New York state officials are seeking to appeal a September federal court decision that upheld the U.S. government's new cap on how much taxpayers can deduct in state and local taxes, which was enacted as part of the country's major tax overhaul nearly two years ago.

The new filing comes almost two months after a federal judge, in September, upheld that part of the law, saying it was within the authority of Congress to establish the cap.

Gov. Andrew Cuomo, a fervent opponent of the SALT cap, said Tuesday that attorneys for New York are still of the position that the law was influenced by politics, rather than a choice in policy from Republican lawmakers in Congress.

"The Trump Administration's SALT policy is retribution politics—plain and simple," Cuomo said.  "New York is already the nation's leader in sending more tax dollars to Washington than we get back every year, and we will not allow this administration to pick the pockets of hard-working New Yorkers to fund tax cuts for corporations and send even more money to red states."

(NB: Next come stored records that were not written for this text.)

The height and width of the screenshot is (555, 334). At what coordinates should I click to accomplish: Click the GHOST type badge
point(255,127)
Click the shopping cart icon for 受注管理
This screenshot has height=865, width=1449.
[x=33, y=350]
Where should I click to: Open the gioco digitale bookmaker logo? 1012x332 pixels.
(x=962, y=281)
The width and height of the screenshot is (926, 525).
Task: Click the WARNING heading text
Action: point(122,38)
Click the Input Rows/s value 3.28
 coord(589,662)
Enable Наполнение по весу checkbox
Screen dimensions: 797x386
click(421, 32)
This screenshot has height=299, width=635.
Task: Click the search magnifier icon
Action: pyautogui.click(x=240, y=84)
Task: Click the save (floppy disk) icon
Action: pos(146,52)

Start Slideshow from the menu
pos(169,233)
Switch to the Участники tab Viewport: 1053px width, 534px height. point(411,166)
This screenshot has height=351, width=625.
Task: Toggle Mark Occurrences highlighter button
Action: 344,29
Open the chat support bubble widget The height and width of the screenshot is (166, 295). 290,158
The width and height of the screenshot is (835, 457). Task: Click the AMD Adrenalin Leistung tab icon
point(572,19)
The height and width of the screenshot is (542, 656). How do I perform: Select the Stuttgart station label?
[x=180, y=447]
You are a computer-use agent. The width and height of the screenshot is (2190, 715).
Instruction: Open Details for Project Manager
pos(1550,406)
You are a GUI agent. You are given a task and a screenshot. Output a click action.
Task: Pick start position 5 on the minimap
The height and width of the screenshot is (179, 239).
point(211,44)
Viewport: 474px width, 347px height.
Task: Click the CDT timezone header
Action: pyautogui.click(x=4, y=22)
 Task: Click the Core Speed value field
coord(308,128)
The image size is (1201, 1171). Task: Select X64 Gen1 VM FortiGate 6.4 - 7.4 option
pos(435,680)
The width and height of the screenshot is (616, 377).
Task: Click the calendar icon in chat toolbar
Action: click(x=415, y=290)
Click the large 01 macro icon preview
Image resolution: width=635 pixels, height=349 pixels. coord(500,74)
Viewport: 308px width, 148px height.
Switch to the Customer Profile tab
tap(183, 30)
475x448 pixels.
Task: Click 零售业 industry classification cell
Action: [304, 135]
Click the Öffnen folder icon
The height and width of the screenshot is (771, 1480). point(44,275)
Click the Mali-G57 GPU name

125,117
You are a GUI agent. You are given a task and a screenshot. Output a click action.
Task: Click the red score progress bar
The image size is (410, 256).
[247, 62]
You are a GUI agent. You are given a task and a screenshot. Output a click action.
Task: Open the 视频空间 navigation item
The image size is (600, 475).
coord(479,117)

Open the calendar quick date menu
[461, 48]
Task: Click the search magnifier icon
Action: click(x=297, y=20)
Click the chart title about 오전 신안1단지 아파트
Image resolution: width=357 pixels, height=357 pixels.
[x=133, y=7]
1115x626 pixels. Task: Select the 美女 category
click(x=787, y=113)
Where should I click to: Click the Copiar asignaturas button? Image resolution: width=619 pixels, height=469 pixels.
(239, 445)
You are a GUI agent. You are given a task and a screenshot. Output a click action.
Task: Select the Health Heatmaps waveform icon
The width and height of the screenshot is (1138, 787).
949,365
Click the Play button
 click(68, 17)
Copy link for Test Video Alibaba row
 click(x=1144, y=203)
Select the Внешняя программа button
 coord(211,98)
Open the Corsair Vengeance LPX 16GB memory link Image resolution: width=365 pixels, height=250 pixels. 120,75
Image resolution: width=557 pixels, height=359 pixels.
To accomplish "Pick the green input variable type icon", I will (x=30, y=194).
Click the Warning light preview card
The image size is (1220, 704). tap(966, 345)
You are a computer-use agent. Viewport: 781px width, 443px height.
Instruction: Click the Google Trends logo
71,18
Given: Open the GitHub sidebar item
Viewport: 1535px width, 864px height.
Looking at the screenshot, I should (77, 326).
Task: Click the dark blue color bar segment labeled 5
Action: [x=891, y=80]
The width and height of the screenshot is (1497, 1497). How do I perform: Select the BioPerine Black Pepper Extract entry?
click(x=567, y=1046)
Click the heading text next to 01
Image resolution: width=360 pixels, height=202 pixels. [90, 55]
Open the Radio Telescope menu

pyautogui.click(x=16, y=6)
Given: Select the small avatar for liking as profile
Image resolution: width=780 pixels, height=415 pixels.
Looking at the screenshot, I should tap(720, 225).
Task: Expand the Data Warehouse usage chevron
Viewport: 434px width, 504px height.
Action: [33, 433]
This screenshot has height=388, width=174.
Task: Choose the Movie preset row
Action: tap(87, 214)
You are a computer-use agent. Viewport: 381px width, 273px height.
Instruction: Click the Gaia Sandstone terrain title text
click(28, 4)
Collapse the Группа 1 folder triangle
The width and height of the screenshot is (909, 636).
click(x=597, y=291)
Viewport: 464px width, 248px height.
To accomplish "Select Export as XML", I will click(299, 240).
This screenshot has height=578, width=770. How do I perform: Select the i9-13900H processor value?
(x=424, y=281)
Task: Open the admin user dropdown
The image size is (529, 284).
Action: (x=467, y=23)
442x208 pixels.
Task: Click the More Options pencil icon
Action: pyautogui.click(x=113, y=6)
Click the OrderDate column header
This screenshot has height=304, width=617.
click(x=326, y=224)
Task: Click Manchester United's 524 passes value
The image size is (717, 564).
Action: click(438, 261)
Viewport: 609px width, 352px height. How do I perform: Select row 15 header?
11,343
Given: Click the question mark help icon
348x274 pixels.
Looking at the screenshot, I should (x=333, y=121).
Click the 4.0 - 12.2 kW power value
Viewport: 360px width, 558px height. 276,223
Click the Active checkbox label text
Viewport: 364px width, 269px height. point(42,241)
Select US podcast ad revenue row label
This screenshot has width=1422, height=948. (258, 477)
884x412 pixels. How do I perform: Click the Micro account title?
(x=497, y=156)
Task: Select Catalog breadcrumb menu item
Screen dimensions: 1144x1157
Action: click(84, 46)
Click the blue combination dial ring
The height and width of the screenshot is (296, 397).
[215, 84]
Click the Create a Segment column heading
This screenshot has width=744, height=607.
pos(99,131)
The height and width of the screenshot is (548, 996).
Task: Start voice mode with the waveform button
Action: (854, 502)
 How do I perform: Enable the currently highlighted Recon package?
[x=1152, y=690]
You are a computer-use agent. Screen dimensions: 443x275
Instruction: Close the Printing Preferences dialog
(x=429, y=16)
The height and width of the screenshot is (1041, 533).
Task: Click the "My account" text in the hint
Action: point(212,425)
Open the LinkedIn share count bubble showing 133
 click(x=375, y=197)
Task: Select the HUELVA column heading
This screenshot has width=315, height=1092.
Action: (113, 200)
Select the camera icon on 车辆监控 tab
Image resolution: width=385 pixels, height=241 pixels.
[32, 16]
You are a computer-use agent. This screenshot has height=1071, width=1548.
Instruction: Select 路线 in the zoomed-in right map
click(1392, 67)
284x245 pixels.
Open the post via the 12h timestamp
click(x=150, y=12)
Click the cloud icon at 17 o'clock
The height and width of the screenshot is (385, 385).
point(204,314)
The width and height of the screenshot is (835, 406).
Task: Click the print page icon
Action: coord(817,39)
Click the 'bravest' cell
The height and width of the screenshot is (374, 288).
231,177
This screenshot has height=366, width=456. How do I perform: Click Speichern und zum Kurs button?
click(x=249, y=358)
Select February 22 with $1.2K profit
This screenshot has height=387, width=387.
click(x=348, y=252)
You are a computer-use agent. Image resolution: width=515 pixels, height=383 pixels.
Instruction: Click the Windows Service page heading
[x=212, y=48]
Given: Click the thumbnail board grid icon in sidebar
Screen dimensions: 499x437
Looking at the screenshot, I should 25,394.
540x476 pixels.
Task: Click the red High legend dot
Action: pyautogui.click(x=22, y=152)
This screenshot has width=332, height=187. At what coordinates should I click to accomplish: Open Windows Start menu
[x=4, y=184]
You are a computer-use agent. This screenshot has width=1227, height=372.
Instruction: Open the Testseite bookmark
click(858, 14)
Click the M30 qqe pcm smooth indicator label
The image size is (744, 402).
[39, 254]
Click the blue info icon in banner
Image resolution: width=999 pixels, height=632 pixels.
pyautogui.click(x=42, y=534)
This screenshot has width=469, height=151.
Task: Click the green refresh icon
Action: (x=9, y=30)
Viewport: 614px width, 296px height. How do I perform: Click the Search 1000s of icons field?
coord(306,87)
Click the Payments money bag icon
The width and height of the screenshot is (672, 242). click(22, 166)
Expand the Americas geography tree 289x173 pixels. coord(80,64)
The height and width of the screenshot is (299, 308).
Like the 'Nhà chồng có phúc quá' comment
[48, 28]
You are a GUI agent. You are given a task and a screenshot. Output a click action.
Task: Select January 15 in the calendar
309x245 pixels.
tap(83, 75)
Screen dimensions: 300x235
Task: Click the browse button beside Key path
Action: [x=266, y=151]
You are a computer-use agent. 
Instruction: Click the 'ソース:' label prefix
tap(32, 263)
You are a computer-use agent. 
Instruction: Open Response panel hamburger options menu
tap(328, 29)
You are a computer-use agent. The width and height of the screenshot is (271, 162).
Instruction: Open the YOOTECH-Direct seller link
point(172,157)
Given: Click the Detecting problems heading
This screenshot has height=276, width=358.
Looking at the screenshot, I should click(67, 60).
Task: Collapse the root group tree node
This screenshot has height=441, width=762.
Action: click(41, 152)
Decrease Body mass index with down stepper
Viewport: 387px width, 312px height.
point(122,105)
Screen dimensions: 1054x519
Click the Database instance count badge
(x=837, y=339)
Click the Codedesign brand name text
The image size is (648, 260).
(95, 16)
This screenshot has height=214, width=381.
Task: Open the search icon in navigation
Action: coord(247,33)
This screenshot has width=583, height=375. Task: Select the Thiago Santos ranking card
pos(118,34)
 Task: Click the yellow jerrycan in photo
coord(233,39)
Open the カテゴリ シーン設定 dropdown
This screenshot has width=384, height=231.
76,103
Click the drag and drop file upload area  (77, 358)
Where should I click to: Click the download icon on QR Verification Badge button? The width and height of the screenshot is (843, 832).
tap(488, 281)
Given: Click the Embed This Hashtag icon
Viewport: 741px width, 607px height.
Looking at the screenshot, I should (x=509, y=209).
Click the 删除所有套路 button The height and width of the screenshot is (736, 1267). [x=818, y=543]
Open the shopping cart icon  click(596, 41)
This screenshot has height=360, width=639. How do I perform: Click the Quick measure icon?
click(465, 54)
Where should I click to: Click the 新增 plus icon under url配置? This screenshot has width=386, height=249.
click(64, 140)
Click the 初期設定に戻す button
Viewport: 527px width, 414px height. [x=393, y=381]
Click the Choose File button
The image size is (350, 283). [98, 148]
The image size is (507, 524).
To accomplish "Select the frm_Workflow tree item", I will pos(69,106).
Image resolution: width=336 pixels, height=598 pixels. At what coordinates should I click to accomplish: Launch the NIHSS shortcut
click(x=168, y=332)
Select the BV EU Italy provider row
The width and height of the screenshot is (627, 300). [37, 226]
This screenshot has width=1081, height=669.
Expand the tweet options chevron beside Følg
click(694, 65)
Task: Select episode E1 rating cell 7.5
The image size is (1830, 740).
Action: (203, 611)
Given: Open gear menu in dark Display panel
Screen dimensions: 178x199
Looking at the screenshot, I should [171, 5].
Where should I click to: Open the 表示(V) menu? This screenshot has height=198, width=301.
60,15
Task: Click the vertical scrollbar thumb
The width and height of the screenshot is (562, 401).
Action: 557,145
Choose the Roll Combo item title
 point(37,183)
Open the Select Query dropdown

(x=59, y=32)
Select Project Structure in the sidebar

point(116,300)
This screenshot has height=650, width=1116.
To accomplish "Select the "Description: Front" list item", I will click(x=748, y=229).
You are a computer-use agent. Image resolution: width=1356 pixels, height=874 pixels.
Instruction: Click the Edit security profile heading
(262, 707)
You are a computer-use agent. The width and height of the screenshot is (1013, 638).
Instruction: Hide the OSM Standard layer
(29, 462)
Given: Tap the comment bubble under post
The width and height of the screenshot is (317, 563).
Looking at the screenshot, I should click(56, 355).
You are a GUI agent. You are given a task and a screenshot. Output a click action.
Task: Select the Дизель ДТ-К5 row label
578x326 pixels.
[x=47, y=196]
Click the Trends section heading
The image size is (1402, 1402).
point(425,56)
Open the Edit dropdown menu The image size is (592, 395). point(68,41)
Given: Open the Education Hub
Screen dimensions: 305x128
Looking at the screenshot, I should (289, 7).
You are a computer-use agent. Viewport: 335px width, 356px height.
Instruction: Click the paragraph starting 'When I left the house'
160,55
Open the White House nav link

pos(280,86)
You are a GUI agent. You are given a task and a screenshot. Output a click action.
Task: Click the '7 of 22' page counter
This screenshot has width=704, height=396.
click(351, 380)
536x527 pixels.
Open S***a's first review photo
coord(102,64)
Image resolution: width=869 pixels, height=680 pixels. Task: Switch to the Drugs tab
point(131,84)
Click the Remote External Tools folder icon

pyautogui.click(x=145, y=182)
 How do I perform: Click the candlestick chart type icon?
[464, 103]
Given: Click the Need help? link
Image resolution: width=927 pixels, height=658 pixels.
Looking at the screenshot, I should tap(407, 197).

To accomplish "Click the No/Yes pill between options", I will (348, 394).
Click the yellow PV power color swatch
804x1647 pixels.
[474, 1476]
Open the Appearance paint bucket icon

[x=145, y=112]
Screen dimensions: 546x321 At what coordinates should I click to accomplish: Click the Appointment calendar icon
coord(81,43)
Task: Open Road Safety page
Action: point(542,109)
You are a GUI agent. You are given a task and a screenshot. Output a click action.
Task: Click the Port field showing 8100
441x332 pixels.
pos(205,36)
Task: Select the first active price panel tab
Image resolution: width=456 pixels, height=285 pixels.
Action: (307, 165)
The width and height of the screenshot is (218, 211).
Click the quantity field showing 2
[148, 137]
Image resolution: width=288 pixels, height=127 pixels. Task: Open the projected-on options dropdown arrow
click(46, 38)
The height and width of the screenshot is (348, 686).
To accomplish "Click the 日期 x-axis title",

The SALT cap, approved by Congress as part of the Tax Cuts and Jobs Act of 2017, capped the amount taxpayers can deduct in state and local taxes, or SALT, at $10,000. Federal law did not previously place a limit on those deductions.

The cap was expected to particularly affect high-tax areas of New York state, such as Westchester County and Long Island, where state and local tax bills regularly exceed $10,000 due to property taxes.

Cuomo also warned last year that the cap could result in lost tax revenue for the state. Individuals with high-value homes could choose to relocate, or establish a permanent residence in a nearby state with lower taxes, he said, essentially removing part of the state's tax base.

The notice of appeal was brought Tuesday by the New York Attorney General's Office, which led the lawsuit against the SALT cap last year, along with attorneys general from Connecticut, Maryland and New Jersey. 

They've argued the law will force states to reevaluate their own tax structure and budgeting policies to accommodate the new cap. With lost revenue, and a heavier burden on some residents, states will have to adjust their own finances as a result, they've argued.

New York Attorney General Letitia James said the law has already had an impact in New York.

"New York will not be bullied into paying more in taxes or changing its vital public investments because of Congress and the president's partisan choices," James said.

In his decision upholding the law in September, U.S. District Judge J. Paul Oetken of the Southern District of New York agreed that states may have to adjust their own fiscal practices to accommodate the new federal law—but he said that was perfectly legal. 

"The SALT cap simply requires the States to either exercise their sovereign powers—howsoever they wish—to avert or assuage the cap's effects or else suffer the uncertain budgetary effects of doing nothing," Oetken wrote. 

"If being put to such an open-ended choice is coercion, it will be the rare piece of federal legislation that comports with the Tenth Amendment," he continued.

James is seeking to have the U.S. Court of Appeals for the Second Circuit interpret the law's constitutionality differently. She views the SALT cap as an unconstitutional federal interference into the government authority of states.

The notice of appeal is the first step to having the litigation heard by the appellate court. That will be followed by filings and arguments, meaning a final decision will likely not come soon.

Officials in New York have, in the meantime, attempted to take action to ease the burden on taxpayers who may be affected by the SALT cap. There's now a permanent presumptive 2% limit on how much property taxes can be increased during any given year, for example.

New York also acted last year to create a workaround for individuals whose state and local taxes exceeded the cap. The state set up charitable funds for individuals to donate the amount of their tax bills, making them fully deductible, rather than paying the usual way.

That scheme was recently struck down by a regulation enacted by the Internal Revenue Service earlier this year. New York state has filed a lawsuit against the agency challenging that regulation, which is ongoing.

Representatives from the U.S. Treasury Department, which is the target of the lawsuit, did not immediately return a request for comment on the appeal Tuesday.